## Requirement
Reproduce the tail of the data exactly. It starts at the line containing "Toggle the checkmark" and runs to the last line.
─── Raw data ───
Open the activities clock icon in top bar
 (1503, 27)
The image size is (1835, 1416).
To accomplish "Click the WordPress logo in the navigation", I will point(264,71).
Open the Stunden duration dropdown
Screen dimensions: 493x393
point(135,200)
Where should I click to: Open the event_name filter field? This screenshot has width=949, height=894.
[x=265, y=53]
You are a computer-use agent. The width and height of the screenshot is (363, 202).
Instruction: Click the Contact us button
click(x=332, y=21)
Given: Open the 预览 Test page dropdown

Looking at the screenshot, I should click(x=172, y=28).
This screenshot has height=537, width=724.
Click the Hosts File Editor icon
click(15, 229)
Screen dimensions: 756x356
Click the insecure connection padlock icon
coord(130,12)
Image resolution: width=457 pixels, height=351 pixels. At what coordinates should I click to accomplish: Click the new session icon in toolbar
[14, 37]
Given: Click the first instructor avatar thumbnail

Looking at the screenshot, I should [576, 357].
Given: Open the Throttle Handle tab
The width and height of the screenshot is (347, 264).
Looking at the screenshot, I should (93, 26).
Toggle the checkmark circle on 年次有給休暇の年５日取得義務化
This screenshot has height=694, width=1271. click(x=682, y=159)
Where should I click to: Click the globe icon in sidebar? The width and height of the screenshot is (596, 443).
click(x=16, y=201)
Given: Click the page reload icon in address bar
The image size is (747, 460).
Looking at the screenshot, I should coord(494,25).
───
## Reply
Toggle the checkmark circle on 年次有給休暇の年５日取得義務化
This screenshot has height=694, width=1271. click(x=682, y=159)
Where should I click to: Click the globe icon in sidebar? The width and height of the screenshot is (596, 443).
click(x=16, y=201)
Given: Click the page reload icon in address bar
The image size is (747, 460).
Looking at the screenshot, I should coord(494,25).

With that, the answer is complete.